» Problem details:
From the post on Vermont's state budget deficit, quote the passage that opens with the words containing "In three months" and closes with "of agency heads.".

Making Vermont the best place in America to do business, be educated and live life.

Day: April 3, 2009

In three months the state will begin FY 2010 with a budget deficit of $200m+ and the administration and legislature are counting on Vermont’s share of the stimulus package to bridge any major gaps, along with budget cuts and layoffs. To strategically address the immediate deficit issue and position ourselves for future sustainability, a reduction in the size of state government is necessary. How it happens is a function of thoughtful stewardship and innovative thinking on the part of agency heads.

 

In one case, the Agency of Human Services, which employs 3,500 people, was told to cut $6.8m (or roughly 285 positions.) Secretary Hoffman and his team are working hard to hit that budget amount with as minimal impact on workforce or service delivery as possible. So far, he’s identified 5% of his staff positions for elimination, or 195 people. For a front-line agency that sees the clash between economic crisis and human suffering, and where caseloads are skyrocketing, that’s a tough assignment. Nonetheless, Hoffman, whose experience in the financial sector and tenure in corrections, is an experienced and capable leader; one who understands the risks from both sides of the challenge.

» Record extracts:
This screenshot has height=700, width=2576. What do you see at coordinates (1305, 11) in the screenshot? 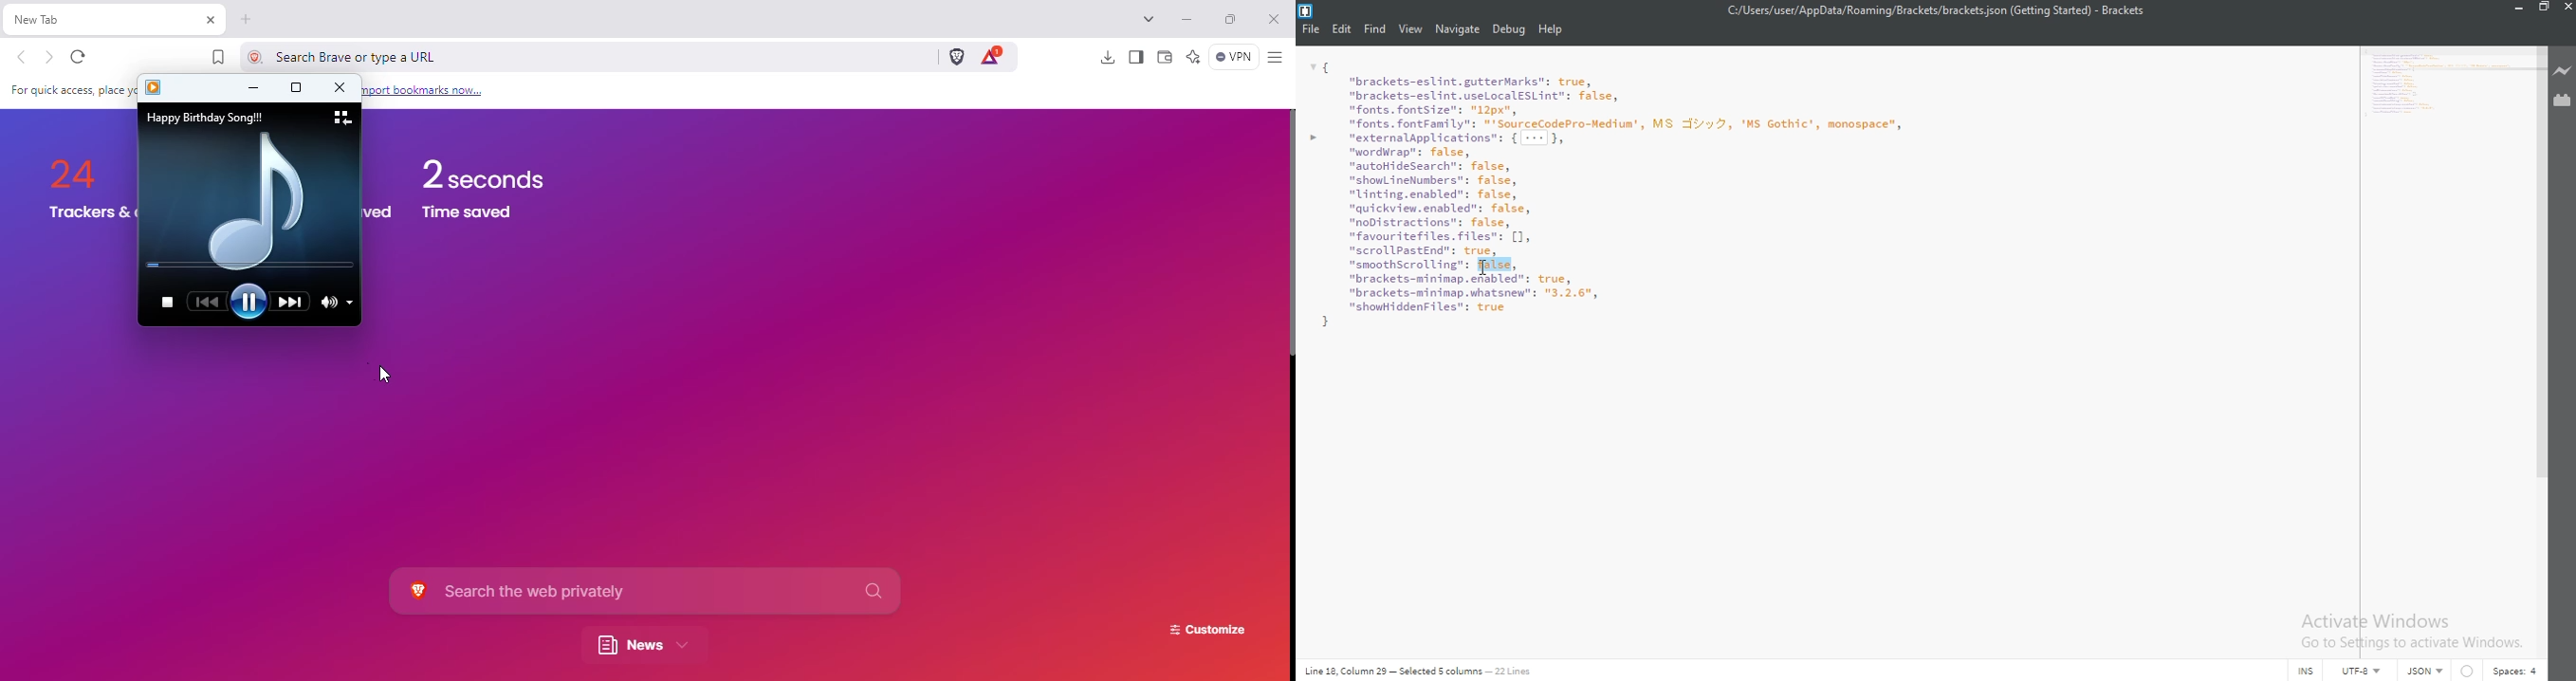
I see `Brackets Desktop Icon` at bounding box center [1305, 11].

--

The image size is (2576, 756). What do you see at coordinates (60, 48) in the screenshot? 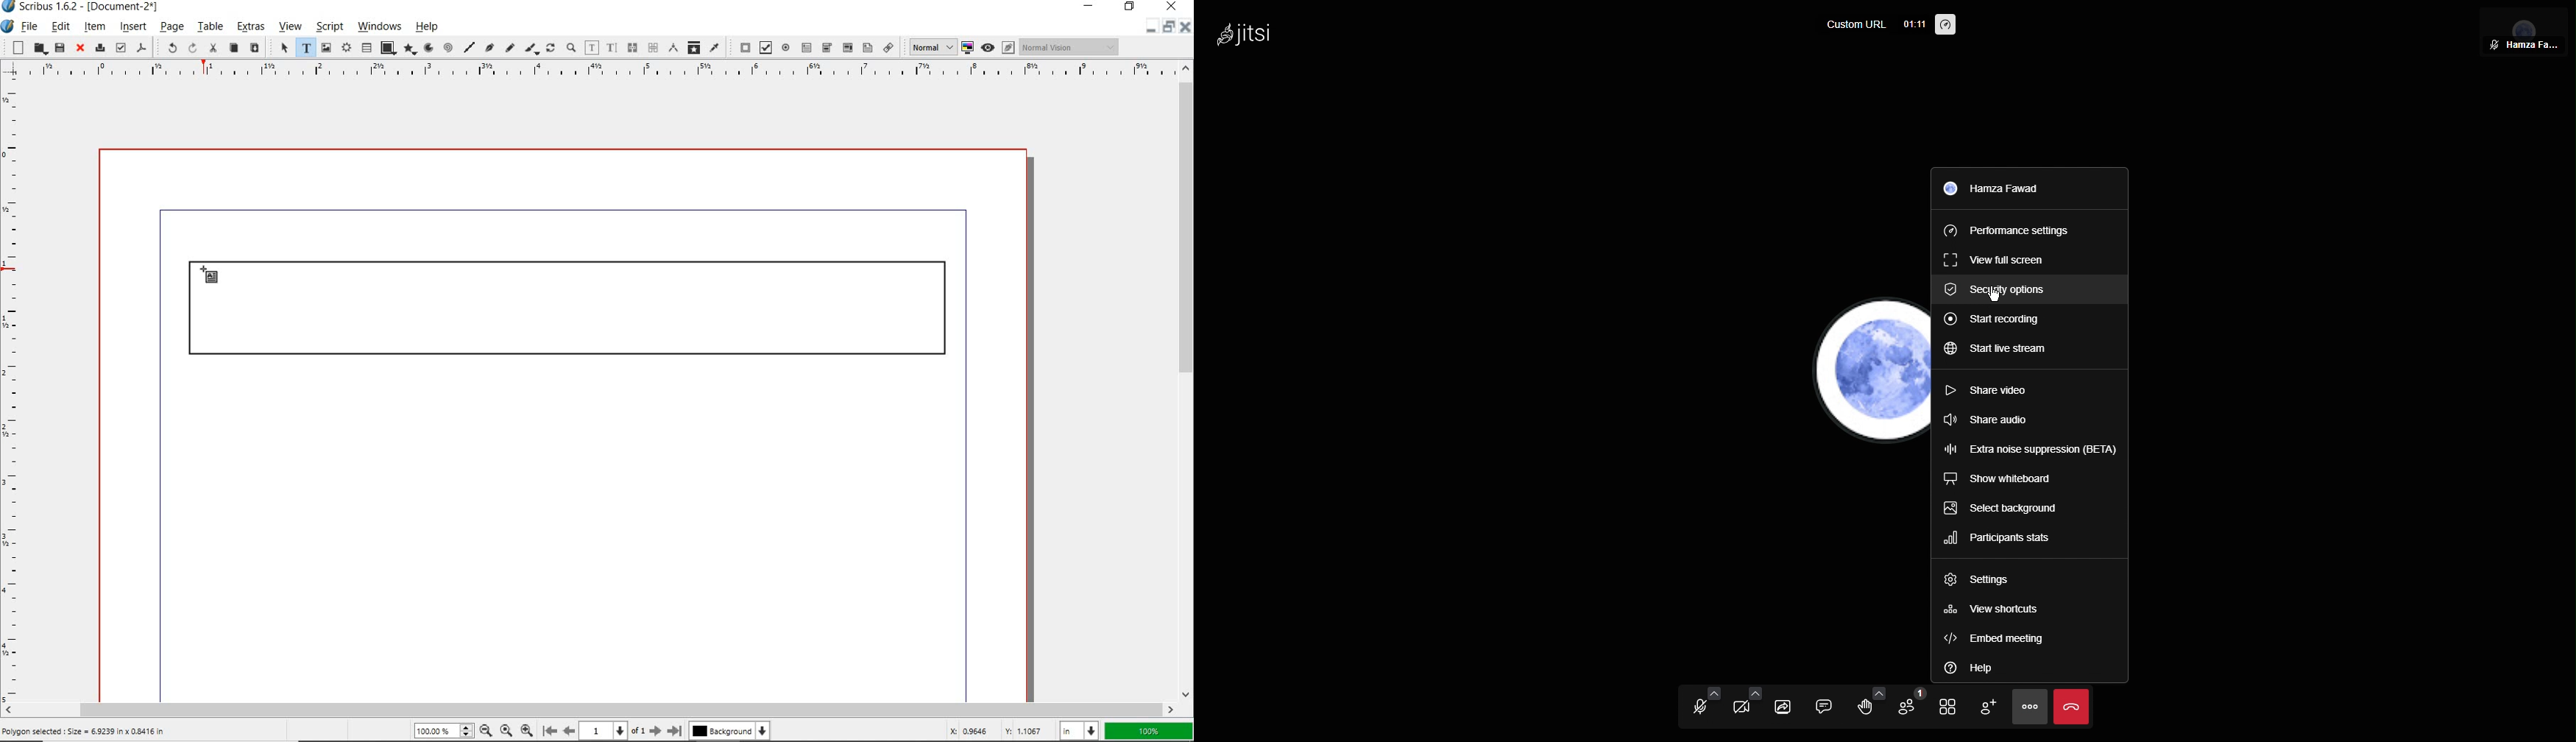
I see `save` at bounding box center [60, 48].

» Response to the task:
In three months the state will begin FY 2010 with a budget deficit of $200m+ and the administration and legislature are counting on Vermont’s share of the stimulus package to bridge any major gaps, along with budget cuts and layoffs. To strategically address the immediate deficit issue and position ourselves for future sustainability, a reduction in the size of state government is necessary. How it happens is a function of thoughtful stewardship and innovative thinking on the part of agency heads.